Turning first to the grounding affidavit of the applicant sworn on 20 th April, 2010, the applicant states that he first appeared before the District Court in Tallaght on 26 th November, 2008, charged that on 1 st September, 2007, at the Esso garage at Grange Road, Rathfarnham, Dublin he did commit arson in that he did at such location damage by fire a car wash to the value of €76,386 contrary to s. 2 of the Criminal Damage Act 1991. The second named respondent elected for the summary disposal of the case and such direction was communicated to the court. However, on 26 th November, 2008, the District Court Judge took the view that the matter was not a minor offence fit to be tried summarily and he refused jurisdiction.

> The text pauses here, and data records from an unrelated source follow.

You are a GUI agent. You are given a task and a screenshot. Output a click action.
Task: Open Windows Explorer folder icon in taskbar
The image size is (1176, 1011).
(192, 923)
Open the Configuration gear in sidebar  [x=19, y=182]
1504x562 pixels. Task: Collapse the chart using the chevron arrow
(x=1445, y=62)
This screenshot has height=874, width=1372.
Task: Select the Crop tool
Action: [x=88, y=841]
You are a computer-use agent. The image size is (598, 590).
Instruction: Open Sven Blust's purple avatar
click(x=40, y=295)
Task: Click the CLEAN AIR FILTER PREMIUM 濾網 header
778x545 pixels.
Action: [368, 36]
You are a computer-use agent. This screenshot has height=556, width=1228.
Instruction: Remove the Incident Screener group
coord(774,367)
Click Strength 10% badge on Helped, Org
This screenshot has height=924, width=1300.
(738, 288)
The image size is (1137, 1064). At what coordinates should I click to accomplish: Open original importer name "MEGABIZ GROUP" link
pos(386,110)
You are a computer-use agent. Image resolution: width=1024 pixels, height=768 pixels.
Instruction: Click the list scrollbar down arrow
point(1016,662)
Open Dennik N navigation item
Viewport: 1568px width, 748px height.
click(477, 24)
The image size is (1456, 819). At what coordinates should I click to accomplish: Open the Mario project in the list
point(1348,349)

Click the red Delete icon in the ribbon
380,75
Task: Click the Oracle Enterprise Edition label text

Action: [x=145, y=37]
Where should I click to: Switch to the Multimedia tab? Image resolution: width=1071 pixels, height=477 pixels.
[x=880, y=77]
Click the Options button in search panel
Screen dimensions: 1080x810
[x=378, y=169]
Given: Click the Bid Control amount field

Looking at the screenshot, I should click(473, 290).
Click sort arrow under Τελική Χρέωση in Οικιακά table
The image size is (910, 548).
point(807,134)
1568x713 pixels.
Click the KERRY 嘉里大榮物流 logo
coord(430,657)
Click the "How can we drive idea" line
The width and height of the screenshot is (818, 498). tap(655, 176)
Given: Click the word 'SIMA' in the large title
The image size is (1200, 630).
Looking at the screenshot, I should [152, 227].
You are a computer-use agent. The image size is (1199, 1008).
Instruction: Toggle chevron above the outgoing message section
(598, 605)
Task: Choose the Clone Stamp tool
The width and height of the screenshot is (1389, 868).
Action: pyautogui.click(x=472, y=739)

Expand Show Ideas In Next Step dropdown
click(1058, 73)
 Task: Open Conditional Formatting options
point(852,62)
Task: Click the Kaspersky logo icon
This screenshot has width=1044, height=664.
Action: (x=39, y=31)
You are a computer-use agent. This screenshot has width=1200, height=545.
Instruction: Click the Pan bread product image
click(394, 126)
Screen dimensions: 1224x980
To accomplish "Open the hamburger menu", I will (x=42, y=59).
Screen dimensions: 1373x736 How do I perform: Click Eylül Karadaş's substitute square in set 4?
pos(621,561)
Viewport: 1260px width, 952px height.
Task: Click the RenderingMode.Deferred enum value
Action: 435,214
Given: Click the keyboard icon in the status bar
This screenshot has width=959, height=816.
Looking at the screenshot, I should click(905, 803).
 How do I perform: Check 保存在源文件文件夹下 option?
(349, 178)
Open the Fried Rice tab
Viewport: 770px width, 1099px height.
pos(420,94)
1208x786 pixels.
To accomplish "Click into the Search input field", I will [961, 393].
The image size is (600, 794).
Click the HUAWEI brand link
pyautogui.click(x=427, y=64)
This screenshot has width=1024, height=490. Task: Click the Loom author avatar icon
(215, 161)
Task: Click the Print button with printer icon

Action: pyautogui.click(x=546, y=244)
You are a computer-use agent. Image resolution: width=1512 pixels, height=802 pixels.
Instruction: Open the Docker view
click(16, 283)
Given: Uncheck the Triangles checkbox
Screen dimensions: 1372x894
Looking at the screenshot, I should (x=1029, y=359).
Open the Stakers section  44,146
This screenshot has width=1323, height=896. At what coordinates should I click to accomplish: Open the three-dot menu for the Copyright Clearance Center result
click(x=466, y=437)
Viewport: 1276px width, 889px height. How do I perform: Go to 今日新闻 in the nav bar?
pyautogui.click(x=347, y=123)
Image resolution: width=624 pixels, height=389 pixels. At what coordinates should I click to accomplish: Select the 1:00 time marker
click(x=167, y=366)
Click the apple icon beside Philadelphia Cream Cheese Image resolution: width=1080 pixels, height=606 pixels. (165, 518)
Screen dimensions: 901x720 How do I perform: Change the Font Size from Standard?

Various adjournments then ensued until the book of evidence was ultimately served on the applicant on the 18 th February, 2009, on which date he was returned for trial before the Dublin Circuit Court.

13

On its face, the order sending the applicant forward for trial is an order made under s. 4A (1) of the Criminal Procedure Act 1967 and the order specifically recites that "the Director of Public Prosecutions consents to the accused being sent forward for trial and the documents specified in section 4B (1) of the Act have been served on the accused".

14

The applicant states his belief that he should not have been sent forward for trial in this way by the first named respondent and that the District Court Judge had no option other than to strike out the matter when he determined that it was not a minor offence fit to be tried summarily. The applicant further deposes to his belief that in the particular circumstances there was no jurisdiction to send the case forward to the Circuit Criminal Court or for the judge to otherwise deal further with the matter.

15

As a more comprehensive account of what subsequently ensued appears in the affidavit sworn on behalf of the respondents by Mr. Brendan McCarthy, a legal executive in the office of the second named respondent, I now turn to that account, the relevant portions of which disclose the following facts.

16

On 29 th July, 2009, the Supreme Court delivered a judgment in the case of Reade v. District Judge Reilly and The Director of Public Prosecutions [2009] I.E.S.C. 66, [2009] 2 I.L.R.M. 467. That judgment raised serious issues about the validity of returns for trial in the case of offences described as "hybrid offences".

17

The nature of the difficulty appears from the following passage from the judgment delivered on behalf of the Court by Macken J. in which she stated at p. 16 of [2009] I.E.S.C. 66 and at p. 482 of [2009] 2 I.L.R.M. 467:

"Under the provisions of the Act of 1951 (i. e. the Criminal Justice Act, 1951) the District Court judge is vested with a statutory power, once he has concluded that an indictable offence is not apt to be tried on a summary basis, to send an accused forward for trial and direct the service of a book of evidence. Analogous statutory provisions exist in relation to similar offences where created by other legislation of a similar nature. This flows from the natural logic of any...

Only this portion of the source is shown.